By definition Multinational Enterprises (MNEs) have many subsidiaries operating in or across several countries. How do MNEs control the implementation of policy and practice across subsidiaries? How is compliance monitored and, if necessary, enforced? While she worked as a sustainability consultant for an MNE, Anne Jacqueminet noticed that headquarters commonly have little understanding of how their subsidiaries implement corporate social responsibility (CSR) practices.
MNEs use CSR to ensure that subsidiaries do not just comply with the law but also cultural, ethical and environmental standards. Jacqueminet underlines its importance: “Organizations and multinationals are under particular scrutiny when it comes to CSR,” she stresses. “If there is any misconduct in a subsidiary the entire MNE faces a damaged reputation. They need to ensure that subsidiaries are consistent in implementing the objectives set out, yet formal controls for this are usually very limited.”
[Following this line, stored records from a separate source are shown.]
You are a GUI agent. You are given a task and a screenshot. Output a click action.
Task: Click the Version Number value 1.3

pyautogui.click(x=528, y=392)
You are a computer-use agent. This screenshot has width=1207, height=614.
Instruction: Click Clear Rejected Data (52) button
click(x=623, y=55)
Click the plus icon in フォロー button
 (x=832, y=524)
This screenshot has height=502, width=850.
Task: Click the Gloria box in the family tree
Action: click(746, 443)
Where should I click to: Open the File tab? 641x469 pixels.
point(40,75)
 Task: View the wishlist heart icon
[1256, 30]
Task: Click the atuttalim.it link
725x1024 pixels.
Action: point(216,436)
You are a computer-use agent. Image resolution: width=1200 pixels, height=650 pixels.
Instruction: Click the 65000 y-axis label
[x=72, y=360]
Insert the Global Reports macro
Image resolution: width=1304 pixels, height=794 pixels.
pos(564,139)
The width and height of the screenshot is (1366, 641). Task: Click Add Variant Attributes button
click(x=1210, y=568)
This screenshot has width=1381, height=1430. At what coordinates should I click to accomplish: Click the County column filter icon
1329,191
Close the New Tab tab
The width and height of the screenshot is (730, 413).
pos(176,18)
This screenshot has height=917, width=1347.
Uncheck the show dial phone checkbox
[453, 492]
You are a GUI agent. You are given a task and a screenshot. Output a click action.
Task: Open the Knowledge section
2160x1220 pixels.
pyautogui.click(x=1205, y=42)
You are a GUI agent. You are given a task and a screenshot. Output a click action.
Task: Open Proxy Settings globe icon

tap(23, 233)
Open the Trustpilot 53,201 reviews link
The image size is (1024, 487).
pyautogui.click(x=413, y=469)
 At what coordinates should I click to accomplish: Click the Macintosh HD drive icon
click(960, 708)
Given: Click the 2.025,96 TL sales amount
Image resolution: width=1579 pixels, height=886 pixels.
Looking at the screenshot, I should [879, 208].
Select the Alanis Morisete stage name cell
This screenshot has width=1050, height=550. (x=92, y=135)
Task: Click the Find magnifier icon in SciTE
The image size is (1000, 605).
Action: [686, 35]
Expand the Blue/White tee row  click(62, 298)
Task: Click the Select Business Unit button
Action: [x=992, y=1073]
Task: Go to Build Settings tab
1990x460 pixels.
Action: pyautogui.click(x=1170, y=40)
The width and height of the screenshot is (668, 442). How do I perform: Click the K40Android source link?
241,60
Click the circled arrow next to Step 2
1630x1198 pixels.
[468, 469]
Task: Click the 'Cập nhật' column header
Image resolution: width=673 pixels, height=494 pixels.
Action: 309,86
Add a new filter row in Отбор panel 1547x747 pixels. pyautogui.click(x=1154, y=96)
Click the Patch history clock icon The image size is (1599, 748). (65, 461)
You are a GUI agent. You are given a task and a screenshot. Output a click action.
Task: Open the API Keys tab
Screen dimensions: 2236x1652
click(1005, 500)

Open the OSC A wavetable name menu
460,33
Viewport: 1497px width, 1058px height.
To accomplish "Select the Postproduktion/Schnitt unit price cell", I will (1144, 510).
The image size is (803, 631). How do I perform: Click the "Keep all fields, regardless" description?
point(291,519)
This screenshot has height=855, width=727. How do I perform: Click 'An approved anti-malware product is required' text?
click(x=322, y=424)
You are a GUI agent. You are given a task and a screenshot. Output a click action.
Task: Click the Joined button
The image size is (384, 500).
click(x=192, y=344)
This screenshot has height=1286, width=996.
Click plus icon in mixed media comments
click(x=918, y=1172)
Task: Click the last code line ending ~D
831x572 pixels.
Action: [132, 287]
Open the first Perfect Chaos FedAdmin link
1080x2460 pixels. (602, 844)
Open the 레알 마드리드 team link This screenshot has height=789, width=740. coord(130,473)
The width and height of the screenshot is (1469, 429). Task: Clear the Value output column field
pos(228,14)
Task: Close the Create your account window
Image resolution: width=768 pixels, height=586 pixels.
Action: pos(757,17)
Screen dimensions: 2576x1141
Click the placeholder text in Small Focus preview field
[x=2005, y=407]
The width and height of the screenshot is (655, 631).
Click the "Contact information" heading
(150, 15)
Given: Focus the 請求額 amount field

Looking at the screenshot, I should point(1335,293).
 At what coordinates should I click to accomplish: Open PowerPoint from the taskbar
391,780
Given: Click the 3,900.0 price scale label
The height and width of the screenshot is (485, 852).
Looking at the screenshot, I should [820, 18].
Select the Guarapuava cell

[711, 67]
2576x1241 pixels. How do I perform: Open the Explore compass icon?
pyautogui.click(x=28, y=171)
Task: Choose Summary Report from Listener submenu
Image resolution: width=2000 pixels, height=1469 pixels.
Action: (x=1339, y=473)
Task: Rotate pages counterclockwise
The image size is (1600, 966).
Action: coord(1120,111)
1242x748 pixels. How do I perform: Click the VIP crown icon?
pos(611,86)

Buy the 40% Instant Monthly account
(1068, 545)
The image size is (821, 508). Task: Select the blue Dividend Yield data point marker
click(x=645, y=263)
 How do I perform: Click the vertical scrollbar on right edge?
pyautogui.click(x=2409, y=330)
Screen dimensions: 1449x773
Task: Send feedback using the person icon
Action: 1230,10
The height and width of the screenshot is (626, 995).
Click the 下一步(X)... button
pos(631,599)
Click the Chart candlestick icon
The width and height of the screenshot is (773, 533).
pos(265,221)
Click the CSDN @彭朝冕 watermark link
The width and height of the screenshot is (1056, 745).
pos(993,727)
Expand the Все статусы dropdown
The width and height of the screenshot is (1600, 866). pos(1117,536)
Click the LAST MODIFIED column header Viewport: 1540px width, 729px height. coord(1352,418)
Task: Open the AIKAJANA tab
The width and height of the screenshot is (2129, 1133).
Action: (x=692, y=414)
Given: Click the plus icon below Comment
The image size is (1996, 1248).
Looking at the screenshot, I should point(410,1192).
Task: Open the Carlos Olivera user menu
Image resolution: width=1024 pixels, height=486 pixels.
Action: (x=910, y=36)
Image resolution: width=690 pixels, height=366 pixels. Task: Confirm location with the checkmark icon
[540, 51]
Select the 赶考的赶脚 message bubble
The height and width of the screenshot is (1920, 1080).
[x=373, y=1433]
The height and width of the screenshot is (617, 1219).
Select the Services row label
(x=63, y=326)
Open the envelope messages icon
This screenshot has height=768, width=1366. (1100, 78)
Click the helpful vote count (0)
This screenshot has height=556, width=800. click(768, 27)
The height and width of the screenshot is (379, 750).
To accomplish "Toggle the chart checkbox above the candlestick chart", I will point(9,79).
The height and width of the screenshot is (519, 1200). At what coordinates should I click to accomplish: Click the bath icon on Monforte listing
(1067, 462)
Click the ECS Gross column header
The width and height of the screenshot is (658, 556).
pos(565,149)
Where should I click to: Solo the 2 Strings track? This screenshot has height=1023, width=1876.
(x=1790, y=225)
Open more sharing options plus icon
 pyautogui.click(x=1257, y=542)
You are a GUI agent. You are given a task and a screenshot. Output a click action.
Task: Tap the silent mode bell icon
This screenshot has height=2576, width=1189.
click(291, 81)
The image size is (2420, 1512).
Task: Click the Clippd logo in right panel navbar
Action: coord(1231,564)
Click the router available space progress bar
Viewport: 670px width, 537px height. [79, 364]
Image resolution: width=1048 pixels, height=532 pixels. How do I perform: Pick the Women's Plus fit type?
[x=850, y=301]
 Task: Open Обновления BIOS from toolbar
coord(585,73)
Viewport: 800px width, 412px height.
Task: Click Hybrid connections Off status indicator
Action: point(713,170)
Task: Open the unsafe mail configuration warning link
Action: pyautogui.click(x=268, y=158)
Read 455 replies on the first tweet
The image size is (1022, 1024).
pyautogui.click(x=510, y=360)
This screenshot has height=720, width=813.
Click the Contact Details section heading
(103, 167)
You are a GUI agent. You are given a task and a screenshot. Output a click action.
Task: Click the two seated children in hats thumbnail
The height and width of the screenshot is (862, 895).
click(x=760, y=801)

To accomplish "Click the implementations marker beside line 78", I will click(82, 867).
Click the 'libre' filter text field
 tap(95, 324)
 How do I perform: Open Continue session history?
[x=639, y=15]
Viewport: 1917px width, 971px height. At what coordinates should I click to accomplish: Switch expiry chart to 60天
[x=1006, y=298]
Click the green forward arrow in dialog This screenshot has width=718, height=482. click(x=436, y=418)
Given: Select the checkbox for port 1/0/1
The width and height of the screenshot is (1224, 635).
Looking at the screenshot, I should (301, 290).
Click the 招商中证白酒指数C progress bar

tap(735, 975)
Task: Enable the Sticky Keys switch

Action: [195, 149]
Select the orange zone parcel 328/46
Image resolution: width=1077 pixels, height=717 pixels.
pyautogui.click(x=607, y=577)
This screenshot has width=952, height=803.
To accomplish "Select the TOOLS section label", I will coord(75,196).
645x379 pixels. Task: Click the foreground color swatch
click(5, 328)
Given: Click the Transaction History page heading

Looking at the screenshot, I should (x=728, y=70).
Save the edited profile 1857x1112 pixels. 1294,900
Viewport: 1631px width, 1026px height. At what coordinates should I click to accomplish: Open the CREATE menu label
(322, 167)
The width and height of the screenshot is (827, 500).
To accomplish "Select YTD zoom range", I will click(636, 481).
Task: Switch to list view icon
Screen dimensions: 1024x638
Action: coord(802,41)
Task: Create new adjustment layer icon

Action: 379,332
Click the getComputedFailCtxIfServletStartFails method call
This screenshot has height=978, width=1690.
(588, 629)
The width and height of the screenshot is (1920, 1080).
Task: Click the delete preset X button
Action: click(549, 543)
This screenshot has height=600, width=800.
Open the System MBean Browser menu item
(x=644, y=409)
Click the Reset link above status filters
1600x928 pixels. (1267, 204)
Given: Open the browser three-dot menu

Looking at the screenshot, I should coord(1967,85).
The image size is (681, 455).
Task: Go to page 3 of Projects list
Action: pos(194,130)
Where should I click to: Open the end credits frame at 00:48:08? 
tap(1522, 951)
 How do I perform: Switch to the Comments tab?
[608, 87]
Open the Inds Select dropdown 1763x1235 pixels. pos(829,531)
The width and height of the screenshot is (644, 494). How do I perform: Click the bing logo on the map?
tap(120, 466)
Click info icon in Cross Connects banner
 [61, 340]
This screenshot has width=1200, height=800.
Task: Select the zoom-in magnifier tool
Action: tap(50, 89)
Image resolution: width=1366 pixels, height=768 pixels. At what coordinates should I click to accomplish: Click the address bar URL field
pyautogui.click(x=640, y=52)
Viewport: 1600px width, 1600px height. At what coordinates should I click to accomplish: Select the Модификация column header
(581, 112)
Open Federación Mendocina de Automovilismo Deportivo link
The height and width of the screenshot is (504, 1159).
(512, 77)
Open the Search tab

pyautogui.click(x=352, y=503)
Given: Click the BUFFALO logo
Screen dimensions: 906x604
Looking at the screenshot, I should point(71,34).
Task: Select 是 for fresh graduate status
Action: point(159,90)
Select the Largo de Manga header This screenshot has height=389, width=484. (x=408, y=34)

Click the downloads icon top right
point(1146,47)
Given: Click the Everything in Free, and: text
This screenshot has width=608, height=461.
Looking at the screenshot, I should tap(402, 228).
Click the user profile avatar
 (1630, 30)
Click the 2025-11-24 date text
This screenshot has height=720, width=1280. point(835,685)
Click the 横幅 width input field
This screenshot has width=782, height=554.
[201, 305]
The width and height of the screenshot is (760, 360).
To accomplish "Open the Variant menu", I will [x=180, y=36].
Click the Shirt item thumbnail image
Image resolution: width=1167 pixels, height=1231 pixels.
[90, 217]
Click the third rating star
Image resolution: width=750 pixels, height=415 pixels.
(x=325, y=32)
Balancing internal and external demands
When considering CSR, a subsidiary is faced with demands from both inside and outside the organization, i.e. from two sets of constituents. Internally, headquarters will set out organization-wide policies with which it expects all ‘internal peer’ subsidiaries to comply. Externally, there are local demands that differ depending on each subsidiary’s location and local environment.
These demands can come from the state, regulators, local communities, suppliers, customers, local NGOs, the media, and even competitors or ‘external peers’. “We wanted to understand the extent to which subsidiaries get torn between these internal and external demands and how and why they choose which CSR practices to implement,” explains Jacqueminet. “The question is: who do they pay more attention to and why?”
The effect of ‘peer conformity’
Jacqueminet hypothesized that a subsidiary will be most affected by the set of peers that it perceives poses a greater threat. If its internal peers within the organization conform to corporate policy, the subsidiary in question will most likely follow suit, which results in enhanced attention to HQ’s demands, and ultimately increased CSR implementation. As Jacqueminet explains, “They are threatened by their internal peers and want to show HQ that they are conforming, that they are the ‘good kid’ at school.”
However, if it is the subsidiary’s external peers that conform to the CSR demands of the local environment, the subsidiary will likely adopt the alternative practices demanded by external constituents. Here, the external peers are most threatening and the subsidiary has to adopt local practices to keep up with the competition. Jacqueminet also had the notion that the attention of a subsidiary is limited – it gives priority to certain constituents at the expense of others – so if it pays more attention to the demands of one set of constituents, it will consequently decrease the attention it pays to the other.
When a subsidiary feels threatened by its external peers, the CSR demands of the local environment were upheld at the expense of those from HQ.
The implementation of CSR practices by MNEs is notoriously complex and difficult to observe because MNEs are so large, and subsidiaries face many competing demands. “There are many diverse issues under the CSR umbrella,” Jacqueminet remarks. “When you look at CSR conformity, there is a lot of heterogeneity within an organization. It is hard to see what drives subsidiaries to conform.” With this in mind, Jacqueminet narrowed her investigation to subsidiary implementation of health and safety, gender diversity and environmental biodiversity practices. These are three CSR practices of key importance to the energy and environmental sector associated with the particular MNE in question.
Compliance with HQ drives initiative
Analyzing questionnaire responses from more than 300 subsidiary managers, Jacqueminet and Durand were able to conclude that when a subsidiary feels threatened by its external peers, the CSR demands of the local environment were upheld at the expense of those from HQ. “Interestingly, however, when the threat comes from their internal environment, not only do subsidiaries conform to the demands of headquarters, they also increase their attention to the local demands,” says Jacqueminet. They find new ideas and show initiative, which is highly valued by headquarters.” This goes against the idea that subsidiaries have limited ability to focus their attention; in fact, they can pay attention to headquarters and the local environment simultaneously. Jacqueminet concludes: “This study has confirmed that subsidiaries are greatly influenced by their peers when it comes to CSR implementation. But we have also been able to show that subsidiaries are not passive recipients of demands or mere imitators of their peers; they actively choose to allocate their attention and this depends on their competitive environment.”